Teresa Demarchis è un avvocato. Ha ventotto anni ed è ambiziosa, ma sulle sue spalle grava un passato di violenza, morte e dolore che non è possibile dimenticare nemmeno cambiando il proprio cognome.

Forse è a causa di questo passato che, quando arriva nel piccolo borgo di Allève des Alpes con l’incarico di supervisionare la costruzione di una diga, Teresa non riesce a ignorare che in quel piccolo paese incastonato tra le montagne è accaduto qualcosa che richiede una spiegazione.

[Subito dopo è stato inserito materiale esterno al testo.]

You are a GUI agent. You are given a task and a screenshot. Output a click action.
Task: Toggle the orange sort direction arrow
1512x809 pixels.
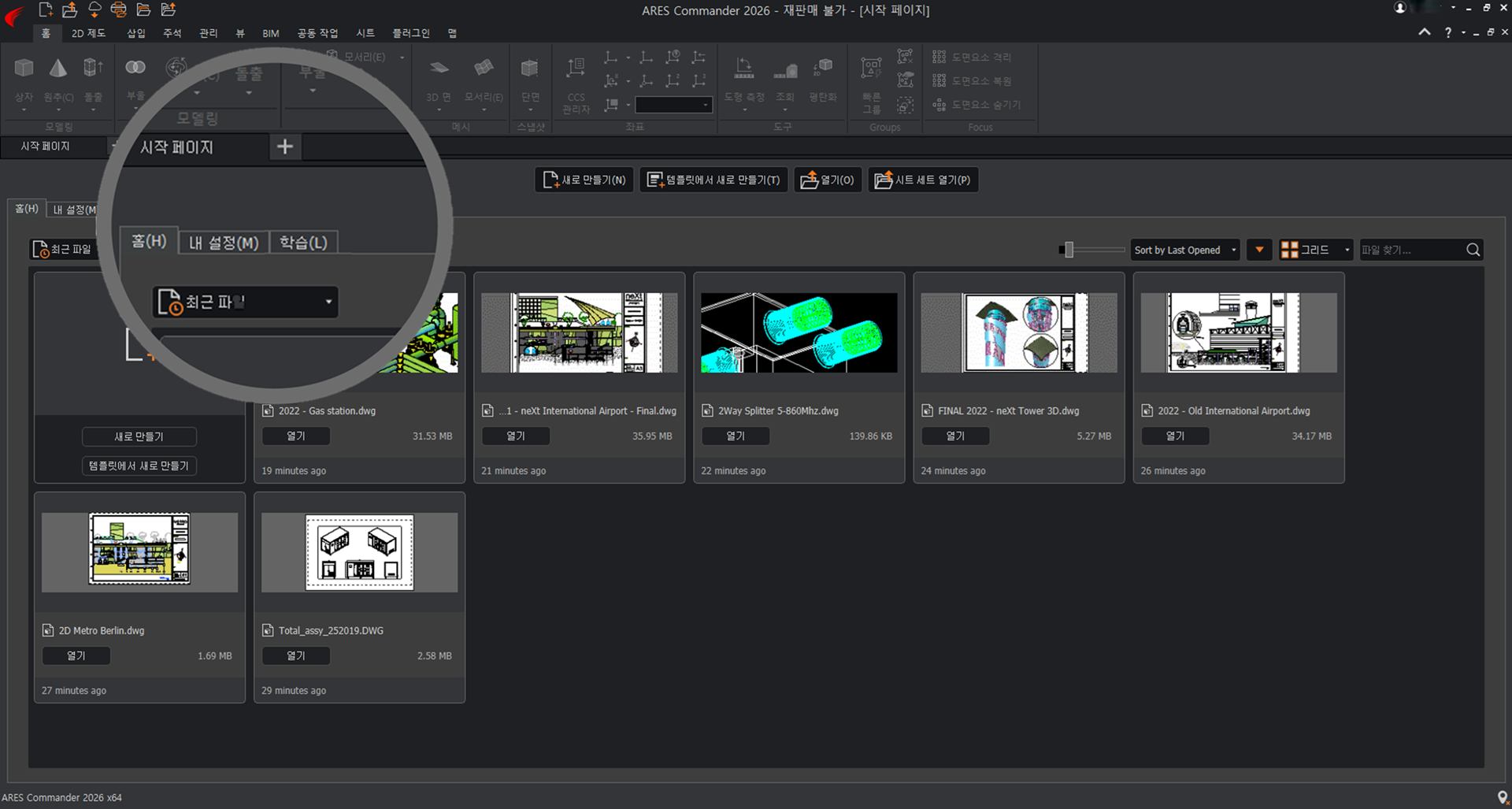coord(1259,250)
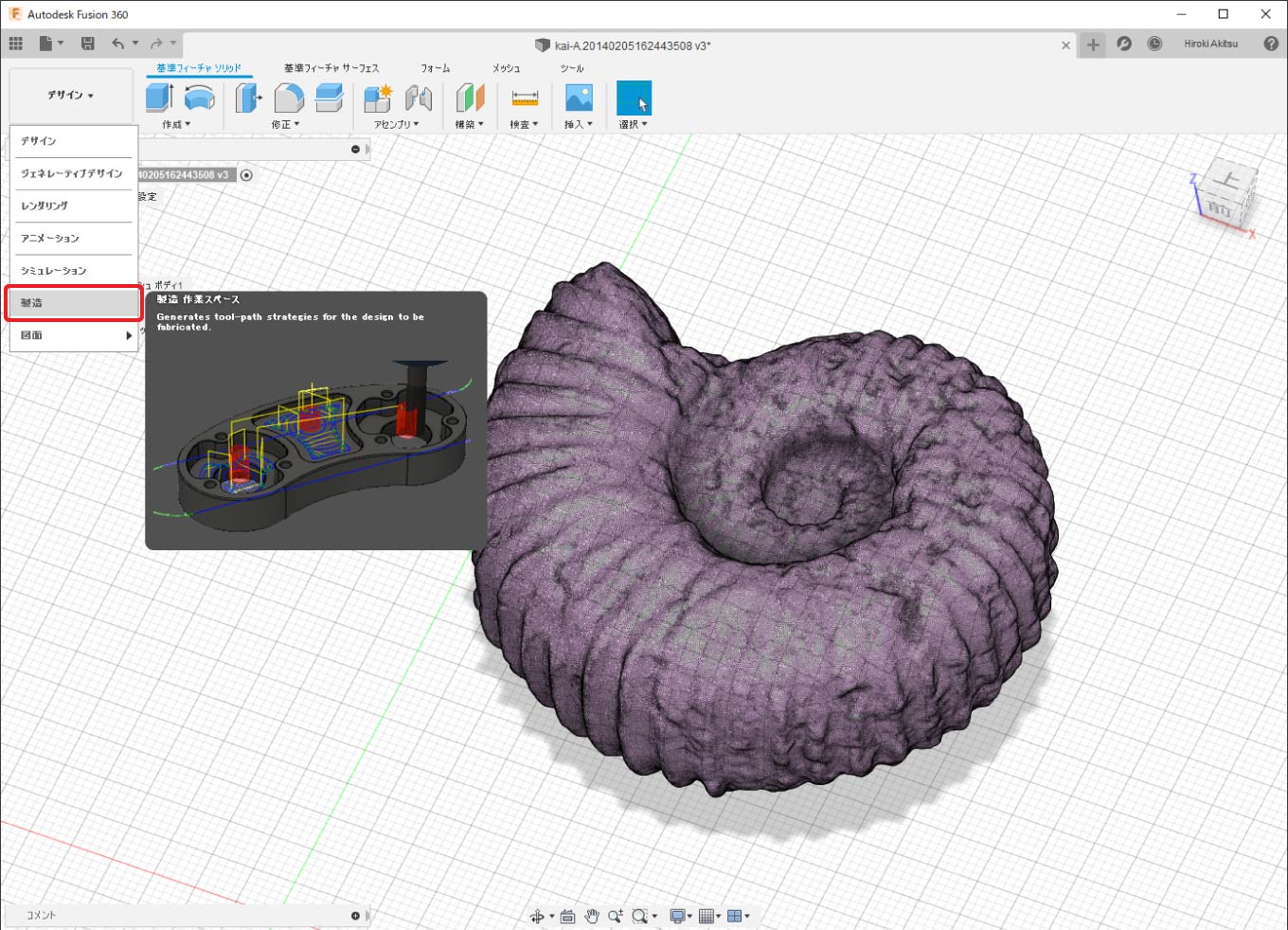This screenshot has height=930, width=1288.
Task: Expand the comments panel with plus button
Action: [x=355, y=916]
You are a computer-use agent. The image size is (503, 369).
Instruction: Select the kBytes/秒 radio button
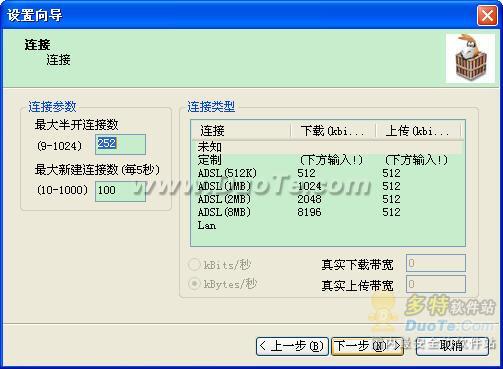[x=194, y=284]
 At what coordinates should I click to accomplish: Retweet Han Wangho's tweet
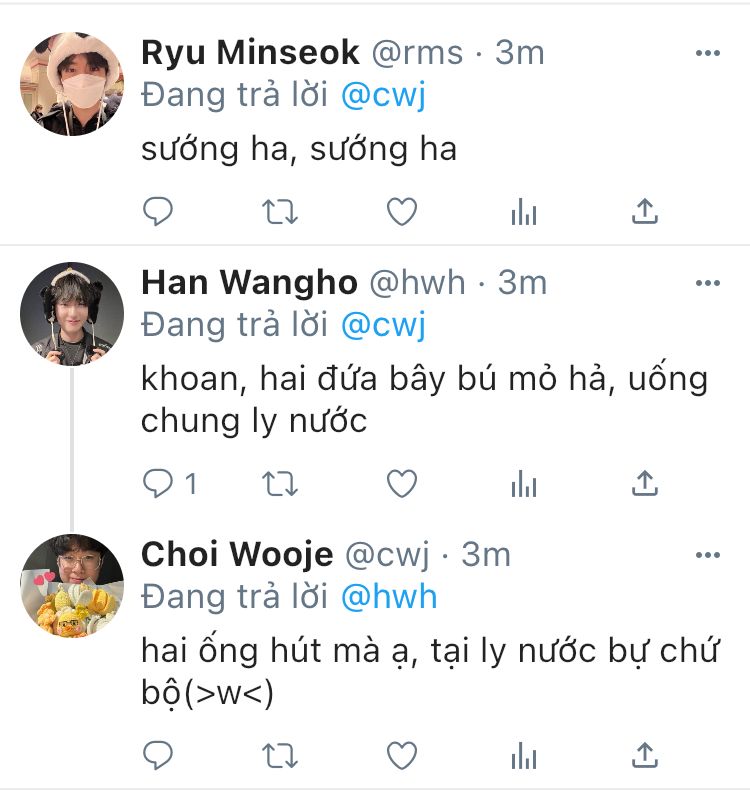click(280, 484)
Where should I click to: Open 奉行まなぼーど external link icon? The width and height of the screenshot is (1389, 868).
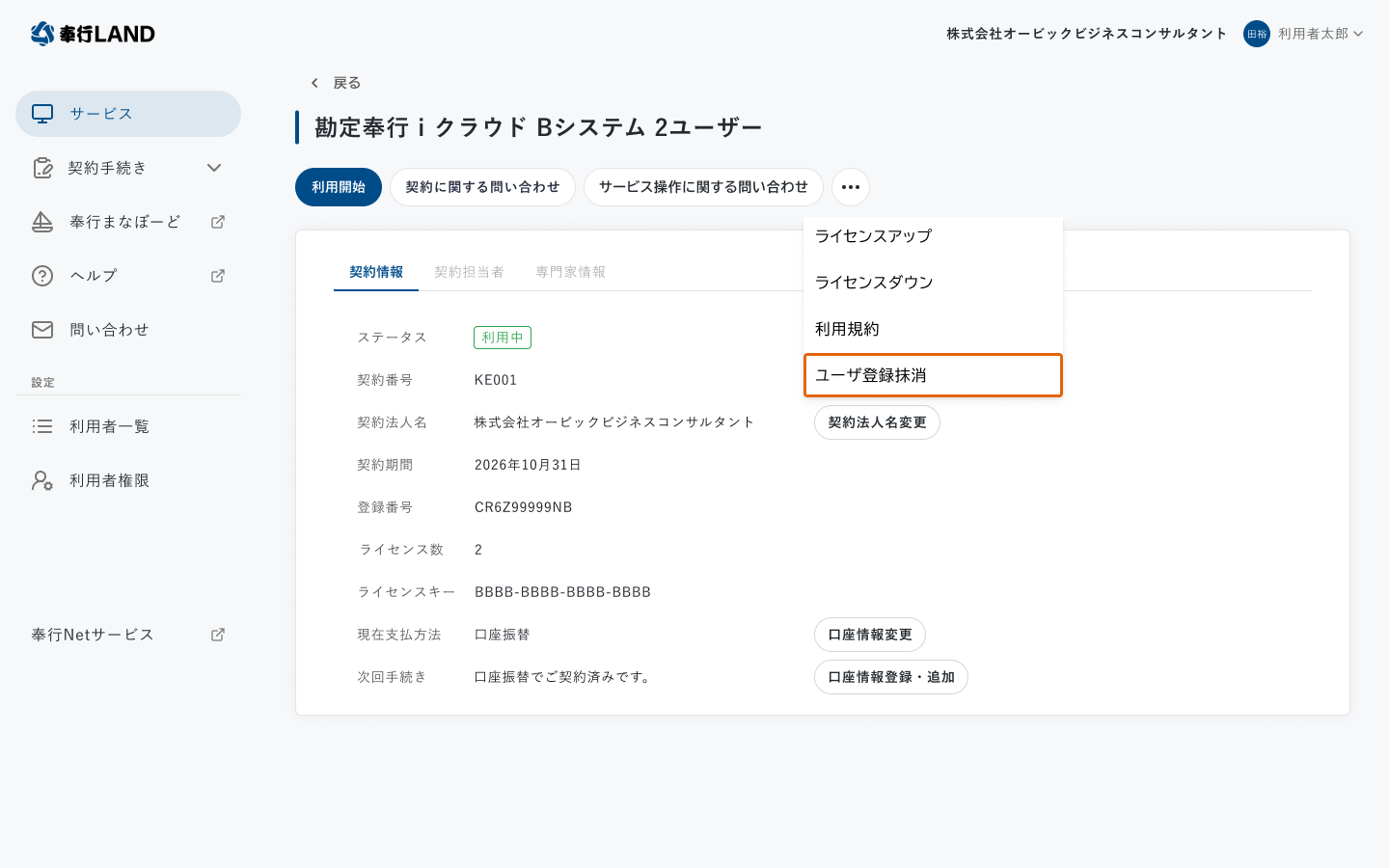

L’anno precedente, allo sciogliersi delle nevi, è stato ritrovato il corpo di Pietro Berton, un giovane maestro di sci che tutti credevano avesse abbandonato volontariamente Allève del Alpes.

Teresa non può fare a meno di domandarsi come sia morto Pietro, perché nessuno abbia mai indagato sulla sua morte e se quella morte abbia qualcosa a che fare con il progetto al quale sta lavorando. Per trovare una risposta è disposta a tutto, anche a sacrificare il suo lavoro e la sua stessa vita, perché chi è cresciuta segnata dall’orrore non può fare finta di non vederlo, quando si ripresenta.

Il romanzo di Chiara Donadi è un lungo viaggio nella vita dell’avvocatessa De Marchis, ma anche negli ultimi mesi di quella di Pietro; è un andare avanti e indietro nel tempo necessario a ricomporre le tessere che porteranno alla soluzione del mistero della fine del giovane maestro di sci e non solo di quello.

I temi che “I luoghi a cui appartieni” affronta sono molti e tutti cogenti: quello ambientale e quello dilagante del potere corrotto in primis, quelli del lavoro e della competizione del mercato che spesso le nostre industrie non riescono a fronteggiare, ma Chiara Donadi affronta anche temi più intimi e personali, come l’inganno di coloro che amiamo, il tradimento e la violenza di genere. E infine, quello dell’appartenenza a un luogo. Allève des Alpes ha solo seicento abitanti che si conoscono tutti e che spesso sono legati tra loro da rapporti di amicizia e/o parentela. Rapporti che erigono un muro impenetrabile verso chi viene da fuori. L’estraneo è destinato a essere espulso dalla comunità, spesso in maniera dolorosa, con la morte, come è accaduto a Pietro, o con la violenza, come accade a Teresa, perché per difendere ciò a cui tengono, gli abitanti di Allève des Alpes sono disposti a sacrificare anche una vita.